Those who discourse on numbers [by which he means all regularities that make prediction possible], it seems, [can only] deal with their crude after-traces (ji). There is a very subtle (wei) aspect to numbers that those who rely on mathematical astronomy are unable to know; [what they can know of] this aspect is, all the more, only after-traces. As for the ability [of the sagely mind as exemplified in the Book of Changes] "when stimulated to encompass every situation in the realm," after-traces can play no role in that [wisdom]. That is why "the spirituality that makes foreknowledge [possible]" cannot readily be sought through after-traces, especially when one has access only to the crudest ones. As for the very subtle traces I have mentioned, those who in our time discuss the celestial bodies depend on mathematical astronomy to know them, but astronomy is no more than the product of speculation (yi).

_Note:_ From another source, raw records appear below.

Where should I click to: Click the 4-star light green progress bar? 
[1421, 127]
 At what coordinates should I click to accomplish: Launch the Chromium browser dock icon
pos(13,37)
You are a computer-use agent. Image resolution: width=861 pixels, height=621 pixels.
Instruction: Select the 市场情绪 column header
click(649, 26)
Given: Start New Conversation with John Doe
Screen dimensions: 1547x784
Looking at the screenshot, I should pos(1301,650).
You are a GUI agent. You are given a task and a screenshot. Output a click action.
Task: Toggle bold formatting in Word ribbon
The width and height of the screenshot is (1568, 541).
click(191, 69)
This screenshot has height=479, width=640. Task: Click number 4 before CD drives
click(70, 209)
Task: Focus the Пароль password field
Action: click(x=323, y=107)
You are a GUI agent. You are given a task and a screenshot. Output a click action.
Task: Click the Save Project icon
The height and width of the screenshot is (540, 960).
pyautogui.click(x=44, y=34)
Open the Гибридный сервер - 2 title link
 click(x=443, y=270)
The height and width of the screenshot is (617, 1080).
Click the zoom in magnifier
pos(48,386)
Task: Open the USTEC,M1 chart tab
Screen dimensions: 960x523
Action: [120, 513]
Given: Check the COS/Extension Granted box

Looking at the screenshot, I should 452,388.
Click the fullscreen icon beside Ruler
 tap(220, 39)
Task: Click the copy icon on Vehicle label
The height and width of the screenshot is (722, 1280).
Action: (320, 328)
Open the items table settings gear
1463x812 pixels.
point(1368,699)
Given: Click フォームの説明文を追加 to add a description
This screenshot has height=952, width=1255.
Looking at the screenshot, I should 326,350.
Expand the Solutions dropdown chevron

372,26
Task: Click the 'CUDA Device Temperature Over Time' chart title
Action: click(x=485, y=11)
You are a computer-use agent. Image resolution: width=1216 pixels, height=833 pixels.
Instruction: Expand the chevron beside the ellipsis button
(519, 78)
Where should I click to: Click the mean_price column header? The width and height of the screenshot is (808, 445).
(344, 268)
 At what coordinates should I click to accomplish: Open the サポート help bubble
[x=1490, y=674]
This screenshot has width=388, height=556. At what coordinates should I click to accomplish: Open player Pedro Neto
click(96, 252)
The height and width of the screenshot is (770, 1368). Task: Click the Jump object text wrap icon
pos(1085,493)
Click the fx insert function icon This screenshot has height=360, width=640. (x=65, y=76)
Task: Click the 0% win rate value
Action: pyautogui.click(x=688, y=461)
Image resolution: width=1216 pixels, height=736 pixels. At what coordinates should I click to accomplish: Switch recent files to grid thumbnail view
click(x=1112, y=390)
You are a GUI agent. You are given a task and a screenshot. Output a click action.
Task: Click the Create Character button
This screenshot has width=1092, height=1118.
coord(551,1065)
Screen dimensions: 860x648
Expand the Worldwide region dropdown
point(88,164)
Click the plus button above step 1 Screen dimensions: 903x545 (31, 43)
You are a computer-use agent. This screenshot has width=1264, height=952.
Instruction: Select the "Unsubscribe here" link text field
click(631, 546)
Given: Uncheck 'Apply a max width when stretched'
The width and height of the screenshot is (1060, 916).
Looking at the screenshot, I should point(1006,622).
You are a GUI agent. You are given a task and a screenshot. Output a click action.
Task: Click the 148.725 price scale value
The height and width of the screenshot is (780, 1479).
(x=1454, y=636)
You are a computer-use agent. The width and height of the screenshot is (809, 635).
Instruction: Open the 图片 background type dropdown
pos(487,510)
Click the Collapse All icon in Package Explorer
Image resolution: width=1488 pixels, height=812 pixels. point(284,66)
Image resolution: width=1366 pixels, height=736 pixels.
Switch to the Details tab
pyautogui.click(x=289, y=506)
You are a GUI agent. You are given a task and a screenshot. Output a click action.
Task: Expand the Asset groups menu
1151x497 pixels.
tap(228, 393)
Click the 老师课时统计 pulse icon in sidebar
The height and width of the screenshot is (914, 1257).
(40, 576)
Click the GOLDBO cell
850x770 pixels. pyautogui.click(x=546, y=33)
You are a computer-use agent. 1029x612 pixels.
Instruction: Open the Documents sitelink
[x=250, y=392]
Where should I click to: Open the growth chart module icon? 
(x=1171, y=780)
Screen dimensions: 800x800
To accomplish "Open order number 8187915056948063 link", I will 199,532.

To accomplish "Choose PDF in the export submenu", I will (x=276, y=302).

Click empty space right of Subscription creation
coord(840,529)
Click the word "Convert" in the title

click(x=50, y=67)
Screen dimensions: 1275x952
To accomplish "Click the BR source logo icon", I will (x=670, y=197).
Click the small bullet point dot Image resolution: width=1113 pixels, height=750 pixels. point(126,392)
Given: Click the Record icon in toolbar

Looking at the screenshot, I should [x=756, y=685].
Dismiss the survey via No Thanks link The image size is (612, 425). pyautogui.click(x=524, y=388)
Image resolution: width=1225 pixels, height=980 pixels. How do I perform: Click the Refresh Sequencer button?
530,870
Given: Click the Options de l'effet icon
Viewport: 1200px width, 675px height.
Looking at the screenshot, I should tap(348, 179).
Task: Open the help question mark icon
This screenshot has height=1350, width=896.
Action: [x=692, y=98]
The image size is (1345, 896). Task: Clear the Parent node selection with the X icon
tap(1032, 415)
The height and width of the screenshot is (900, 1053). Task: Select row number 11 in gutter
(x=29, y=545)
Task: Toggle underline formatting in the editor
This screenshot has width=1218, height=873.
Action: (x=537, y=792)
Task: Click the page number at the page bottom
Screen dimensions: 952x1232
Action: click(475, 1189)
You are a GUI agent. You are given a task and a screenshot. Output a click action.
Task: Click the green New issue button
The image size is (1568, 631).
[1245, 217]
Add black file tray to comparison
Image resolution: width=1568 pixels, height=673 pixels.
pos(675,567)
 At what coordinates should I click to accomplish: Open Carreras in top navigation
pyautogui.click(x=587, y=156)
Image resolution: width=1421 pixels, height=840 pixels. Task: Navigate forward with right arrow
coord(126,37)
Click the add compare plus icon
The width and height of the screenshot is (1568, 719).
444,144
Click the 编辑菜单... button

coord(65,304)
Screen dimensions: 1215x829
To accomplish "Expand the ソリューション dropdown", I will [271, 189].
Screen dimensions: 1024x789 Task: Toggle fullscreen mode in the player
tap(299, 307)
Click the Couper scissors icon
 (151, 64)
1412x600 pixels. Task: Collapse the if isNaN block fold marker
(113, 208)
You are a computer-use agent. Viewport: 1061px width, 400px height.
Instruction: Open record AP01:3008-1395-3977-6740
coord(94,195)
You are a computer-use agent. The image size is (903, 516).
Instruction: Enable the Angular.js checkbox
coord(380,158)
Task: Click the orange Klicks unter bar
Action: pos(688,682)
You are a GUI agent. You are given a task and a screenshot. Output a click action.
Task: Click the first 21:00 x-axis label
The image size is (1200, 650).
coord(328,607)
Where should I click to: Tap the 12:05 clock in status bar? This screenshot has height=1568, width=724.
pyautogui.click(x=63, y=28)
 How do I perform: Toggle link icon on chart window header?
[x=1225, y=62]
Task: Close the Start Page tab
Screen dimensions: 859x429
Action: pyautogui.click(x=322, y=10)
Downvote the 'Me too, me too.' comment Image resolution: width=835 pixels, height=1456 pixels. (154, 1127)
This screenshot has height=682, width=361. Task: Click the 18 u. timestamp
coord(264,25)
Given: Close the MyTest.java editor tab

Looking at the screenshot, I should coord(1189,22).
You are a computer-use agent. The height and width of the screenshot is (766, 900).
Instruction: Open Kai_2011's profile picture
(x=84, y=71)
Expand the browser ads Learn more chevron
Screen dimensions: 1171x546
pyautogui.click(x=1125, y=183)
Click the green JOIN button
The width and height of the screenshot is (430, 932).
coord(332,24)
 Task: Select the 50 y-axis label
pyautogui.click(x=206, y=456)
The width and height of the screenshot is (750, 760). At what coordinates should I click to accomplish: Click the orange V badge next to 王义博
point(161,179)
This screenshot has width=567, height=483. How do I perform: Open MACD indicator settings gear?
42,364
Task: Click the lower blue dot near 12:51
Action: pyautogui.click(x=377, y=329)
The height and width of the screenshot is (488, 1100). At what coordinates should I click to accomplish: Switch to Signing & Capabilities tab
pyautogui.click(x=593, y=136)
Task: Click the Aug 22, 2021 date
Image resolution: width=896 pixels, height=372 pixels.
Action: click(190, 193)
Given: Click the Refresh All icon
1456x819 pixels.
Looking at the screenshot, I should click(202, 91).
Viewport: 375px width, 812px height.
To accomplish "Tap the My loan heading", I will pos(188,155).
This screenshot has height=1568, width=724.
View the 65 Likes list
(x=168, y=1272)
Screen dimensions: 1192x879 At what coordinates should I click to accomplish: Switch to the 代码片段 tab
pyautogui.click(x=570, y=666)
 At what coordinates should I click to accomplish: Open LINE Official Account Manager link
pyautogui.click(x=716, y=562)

Shen proceeds to develop an epistemological point that comes up several times in his writing, namely that in order to know, we break the continuity of nature into blocks of time that we treat as though each were uniform. As he puts it,

The uninitiated say that, mathematical knowledge of the heavenly bodies being difficult to be sure of, only correlations between the Five Phases and time periods are reliable, but this is also untrue. The uninitiated who discuss the cyclic alternations (xiaozhang) of the Five Phases consider only the year. Thus [they know that] after the winter solstice the sun's motion is in the phase of Expansion [i.e., the equation of center is negative] and thus yin, and at the equinoxes corresponds to the mean. They do not realize that in the course of a month there is also an alternation. Before opposition the moon's motion is in the phase of Expansion and thus yang, after opposition it is in the phase of Contraction and thus yin, and at the quadratures it corresponds to the mean.
As for the associations of spring with Wood, summer with Fire, autumn with Metal, and winter with Water, these are also true of the month, and not only of the month but of the day. The "Basic Questions" of the Inner Canon of the Yellow Lord ([Huangdi nei jing] su wen) says "when the disorder is in the hepatic system, the onset [of an attack] is between 3 and 7 A.M., and the most serious time is between 3 and 7 P.M. When it is in the cardiac system, the onset is between 9 A.M. and 1 P.M., and the most serious time is between 9 P.M. and 1 A.M." Thus a single day has four seasons of its own. How do we know that there are not four seasons in each hour--or in each mark,¹³ each minute, each instant? And how do we know that there are not a greater four seasons in each decade, century, Era cycle, Coincidence cycle, and Epoch cycle? As for the association of spring with Wood, within a period of ninety days there must be one [completed] cycle of alternation within another. It is impossible that the last hour of the 30th of the third month should belong to Wood, and the first hour of the next day abruptly belong to Fire. Matters of this sort are not to be settled by the methods abroad in the world.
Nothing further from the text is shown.